Patients with elevated preoperative RVSP were older and had a higher incidence of atrial fibrillation and chronic obstructive pulmonary disease. Despite the low event rate of in-hospital mortality in our study population, a multivariate analysis did not establish an additional mortality risk with these possible confounding factors. Similarly in a study of 47,784 patients referred for echocardiography, even a mild elevation of RVSP was found to be pathogenic in its own right and the associated increased mortality was not explained fully by comorbid conditions.10
Ming et al. reviewed 25 patients with a definitive diagnosis of PH who underwent elective hip or knee replacement surgery in a recognized PH centre.15 They reported no perioperative deaths, however 11 patients (44%) experienced a significant complication, including hypotension requiring vasopressors, blood transfusion and non-orthopedic infection.
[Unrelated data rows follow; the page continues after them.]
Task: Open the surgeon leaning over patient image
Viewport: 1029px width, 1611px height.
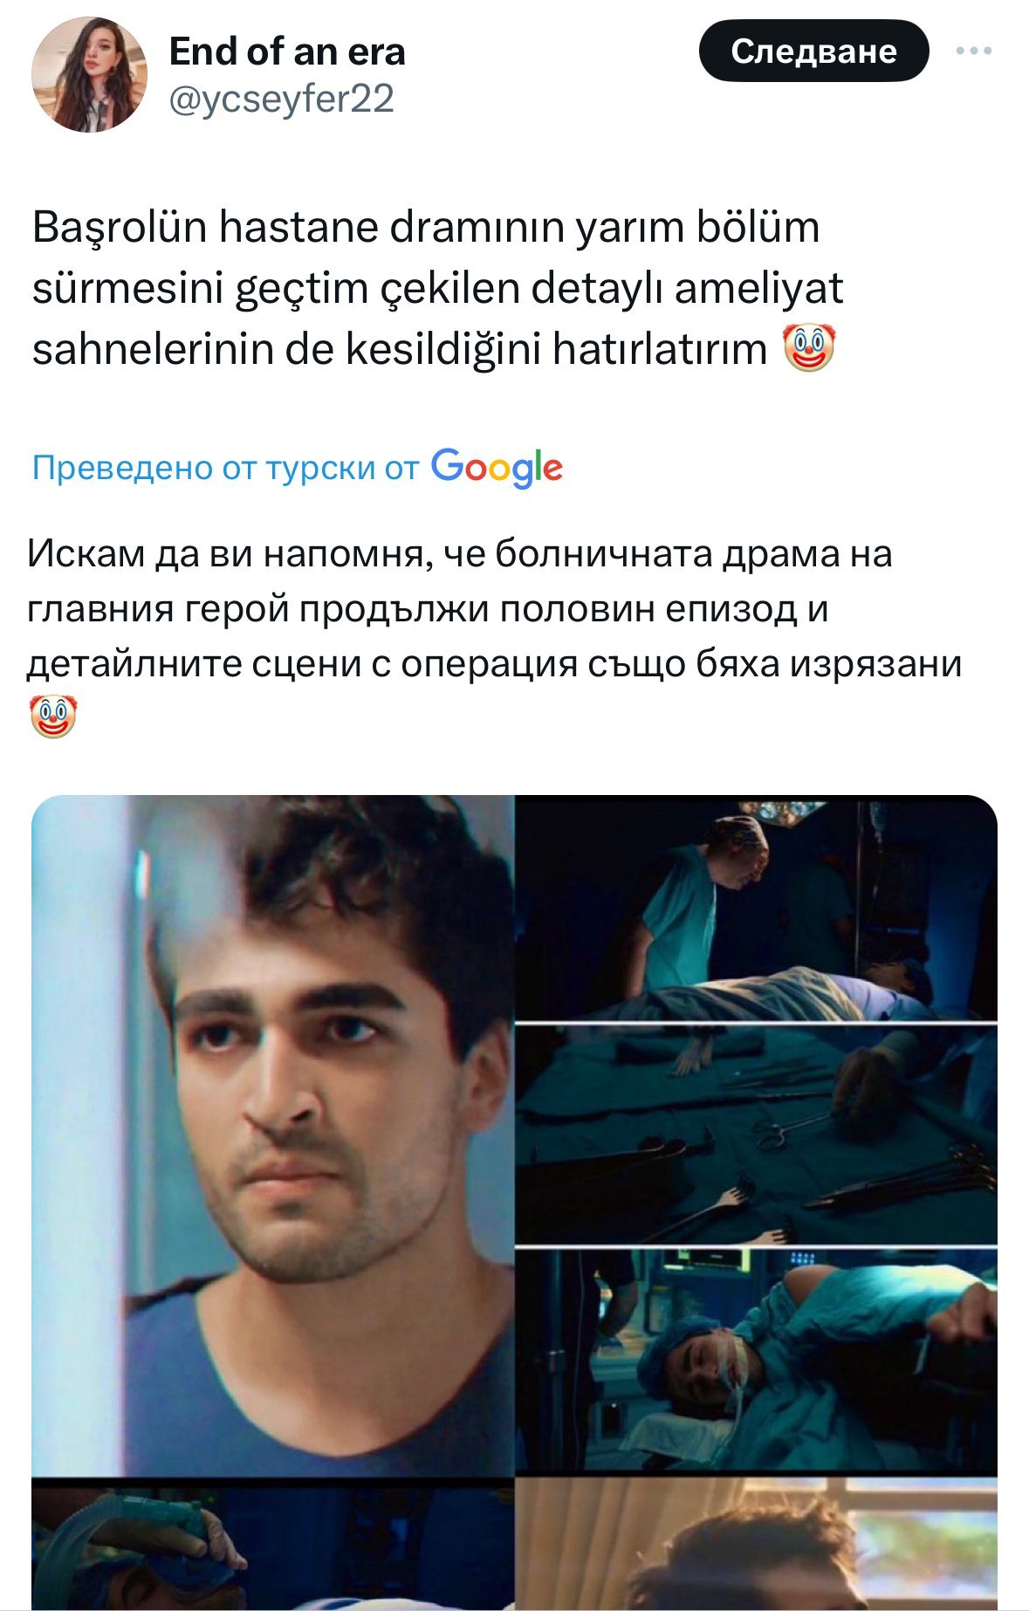Action: pos(756,908)
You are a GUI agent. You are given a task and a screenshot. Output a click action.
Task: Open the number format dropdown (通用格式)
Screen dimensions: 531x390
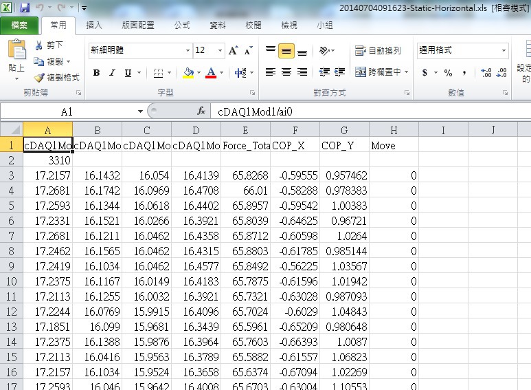pos(504,51)
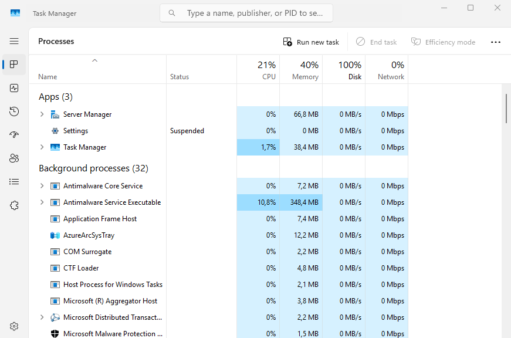
Task: Click the process search input field
Action: coord(252,13)
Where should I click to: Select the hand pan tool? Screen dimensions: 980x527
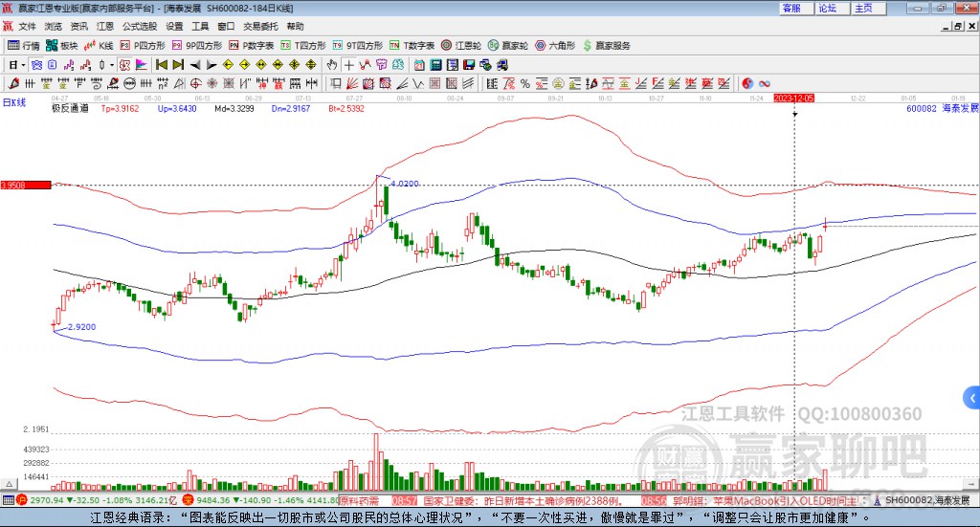pyautogui.click(x=332, y=65)
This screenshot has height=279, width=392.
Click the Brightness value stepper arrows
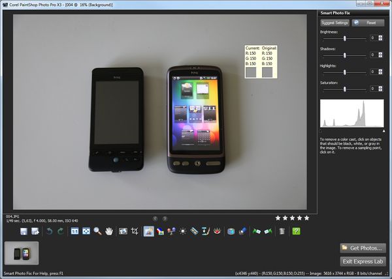pos(380,38)
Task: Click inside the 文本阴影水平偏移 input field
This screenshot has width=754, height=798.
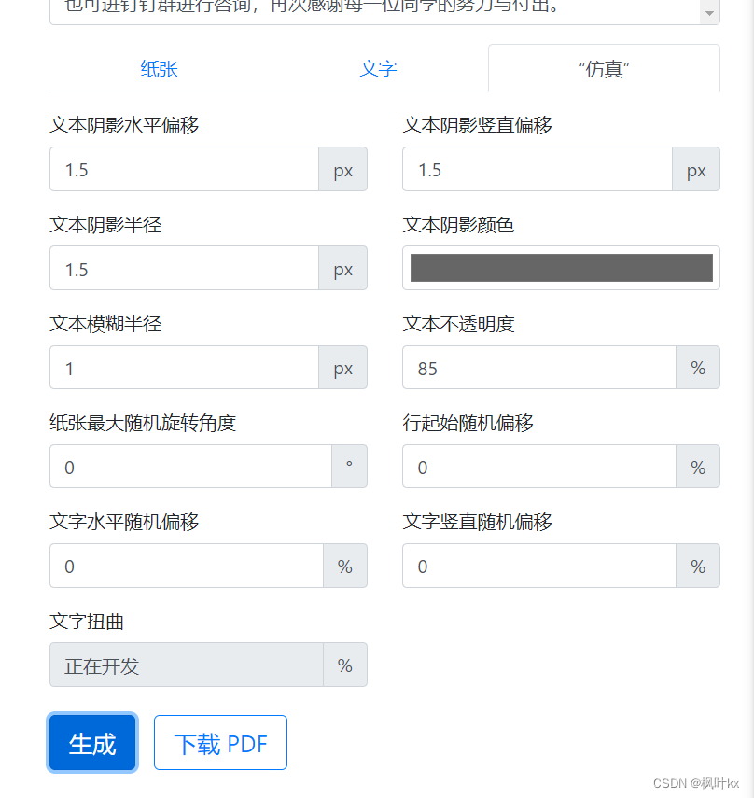Action: [184, 169]
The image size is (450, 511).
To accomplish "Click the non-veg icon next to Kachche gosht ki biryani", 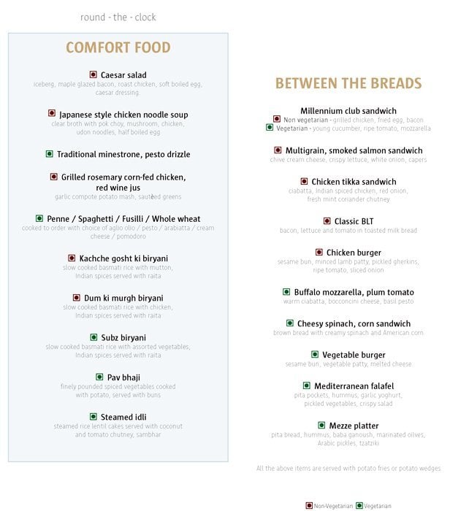I will 72,258.
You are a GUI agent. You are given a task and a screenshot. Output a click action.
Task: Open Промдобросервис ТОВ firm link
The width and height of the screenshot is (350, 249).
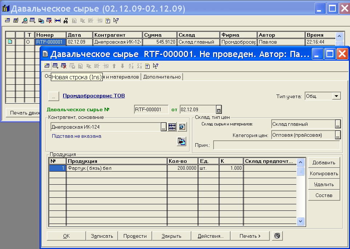[94, 96]
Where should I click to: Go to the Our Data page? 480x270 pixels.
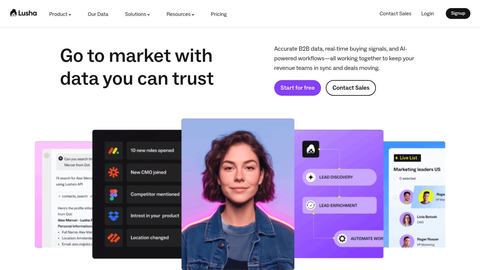click(98, 14)
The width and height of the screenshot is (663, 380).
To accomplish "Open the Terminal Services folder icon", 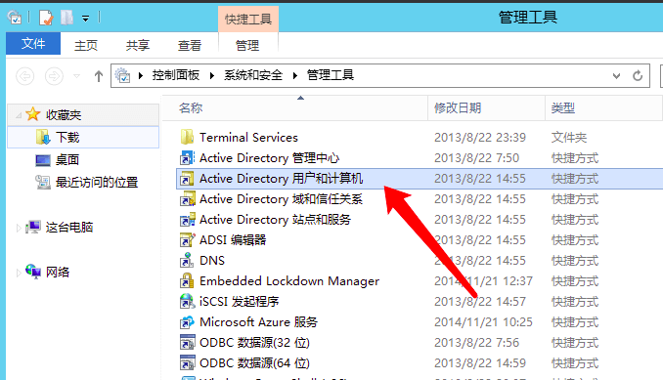I will tap(187, 137).
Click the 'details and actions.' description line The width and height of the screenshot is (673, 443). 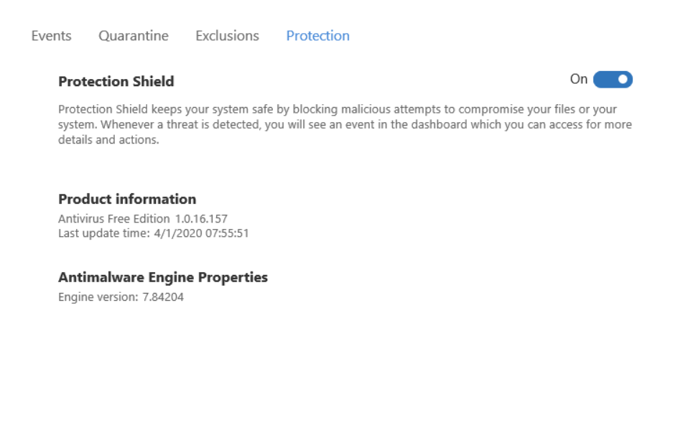[108, 140]
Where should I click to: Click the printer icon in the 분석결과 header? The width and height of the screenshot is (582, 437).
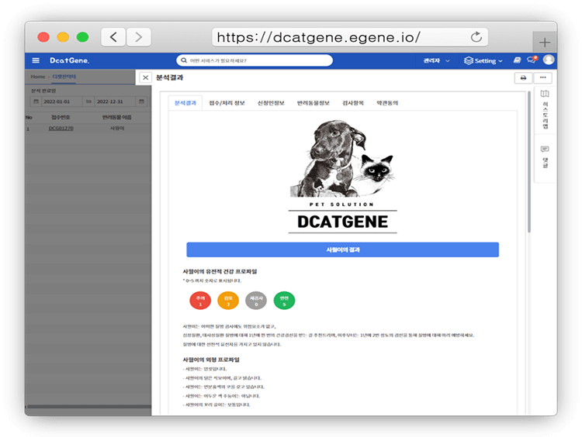[x=523, y=77]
The authors concluded that with careful patient selection and optimal perioperative care, good outcomes can be achieved. 15 In a similar study of 16 patients with severe PH undergoing major orthopedic surgery, one patient (6%) died due to pneumonia and 6 patients (37%) had significant postoperative complications including bleeding, dysrhythmia and poor wound healing.16
The mortality rate in our patients was higher than in the above studies despite their patients having a definitive diagnosis of PH, with many already stabilised on PH therapy and were undergoing elective procedures in an established PH centre. Under these circumstances, a comprehensive preoperative assessment by a multidisciplinary team can formulate an individualized perioperative care plan. In contrast, the majority of patients in our study were undergoing emergency surgery or were deemed high risk with only 4% having a definitive diagnosis of PH. Current guidelines recommend surgery within 36 hours for patients with hip fracture, limiting the time available for preoperative optimization.4,17
Our study has several important limitations. Our retrospective observational study, can only infer association and not causation. The multivariate analysis performed is limited by the low event rate of in hospital mortality within our study. The patients included our study were high risk including those presenting for emergency hip fracture repair and patients for elective joint replacement deemed too high risk to be performed elsewhere. Only 115 out of a total of these 574 (20%) patients having hip surgery during the study period had a preoperative TTE, with the decision to request a preoperative TTE likely including patients considered at even higher perioperative risk. Our elevated RVSP patient cohort had some echocardiographic features of PH, however without RHC data, no definitive diagnosis of PH can be made. The preoperative TTE’s performed on our patients were not focused right-heart studies, additional features used to refine the echogenic probability of pulmonary hypertension were not consistently included in the TTE reports. Our study was conducted in a single hospital that has a well-established PH service, thus the findings may have limited generalisability. Other than documenting hospital length of stay and mortality, our study did not include ward-based follow-up of our patients.